Iron Maiden were the first band I had to own EVERYTHING by, including all of the different coloured vinyls and imports. In 1981 or 1982 that wasn’t really a huge amount, though. I had always been good at art, and I guess heavy metal LP sleeves – especially those early Maiden sleeves by Derek Riggs – sort of gave me a voice, so to speak, to express myself artistically. I decided then that I had to design record covers when I grew up, and thinking that no one else would allow me, I bought a guitar, invented my own band (called Death Toll), and started writing songs and designing posters and covers for this invented band. I would have been about 12 years old at the time. I actually took up guitar because I wanted to design record sleeves. I recently found a sketchbook from around this time (c.1982), in which I had compiled “The Best Of Iron Maiden” from their first 3 records, complete with logo, a “bloody” style title, publishing credit dates and a catalogue number. Maybe not normal behaviour for an aspiring 12 year old graphic artist, as I didn’t fully understand what it all meant, but I must have known it was important to have all of this information included.

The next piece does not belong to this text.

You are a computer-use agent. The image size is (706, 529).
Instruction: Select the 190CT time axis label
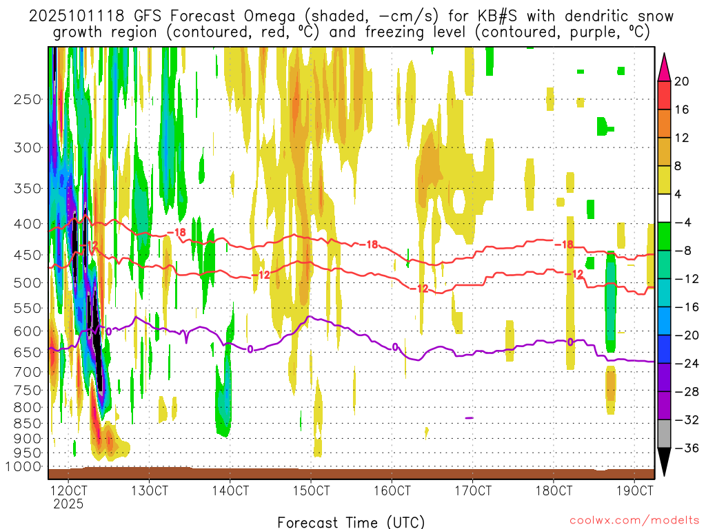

By my late teens, designing cover artwork for a living didn’t seem totally realistic, partly because album cover art in the 1980s moved away from purely painting to alternative mediums such as photography and computer technology, so I decided to become an illustrator via being a more traditional artist. I did an art foundation course after leaving home, followed by a diploma course in Technical Illustration. I gave that a go for a couple of years, but returned to my studies by doing Illustration combined with Graphic Design at Kingston University [the same art school that both Eric Clapton and Sandy Denny had studied]. I knew the future of graphic design lay with computers, so decided I needed to learn how to use an Apple Mac. I applied for a job at Castle Communications PLC, mainly as a summer job as they needed a “Mac Operator”. I could turn one on and then off again! They offered me a permanent job, so I quit the degree course, and have not looked back since. That was in 1993. Castle Communications PLC at that time had a poor reputation for producing budget releases, and I hope I did my bit to change that perception. They had a great catalogue which included Black Sabbath, Motorhead and Uriah Heep. They would later sign Marillion, WASP, Thunder, Adrian Smith and of course Bruce.

BDWBN:
Is working with Bruce any different from other artists?

Bruce Dickinson - London (© 1996 Hugh Gilmour)

Hugh: Every artist is different, but Bruce does fully acknowledge how integral the artwork and packaging is to a release, which is the case for many hard rock bands. Credit needs to be given to Bruce’s management team who have an important role in the whole creative process too. Bruce is very enthusiastic, which is important for me when looking for feedback or direction from a client.

BDWBN:
Does Bruce give you instruction on what to use, what style, or are you given free hand on how to present the record?

Hugh:
There’s no hard or fast rules, as he’s always been happy to consider any ideas or concepts I come up with, but usually they’ll be a unifying theme or concept to the final recording (such as ‘The Chemical Wedding’) where it’s imperative the cover and booklet complement the music. Also, Bruce is a big fan of artists such as William Blake, both as an artist and writer, so Blake has appeared on a couple of releases.

BDWBN:
Where do you get your inspiration (please give specific examples as in “on that record I got inspiration from…” and so on).

Hugh:
Prior to starting on ‘Accident Of Birth’, I thought it might be cool to use Derek Riggs for the cover design, but I thought they’d never go for it, but then they suggested Derek before I could, so that was quite serendipitous. The whole cover concept was discussed over a couple of pints in Latymers pub in Hammersmith. Likewise, I remember seeing ‘Ghost Of A Flea’ by William Blake in The Tate Gallery when I was a teenager, and I thought it would make a fantastic album cover, as it was such a bizarre and quite ahead of its time image. When Bruce phoned me up to discuss ‘The Chemical Wedding’, I almost knew he was going to suggest using that particular piece of art when he mentioned liking Blake.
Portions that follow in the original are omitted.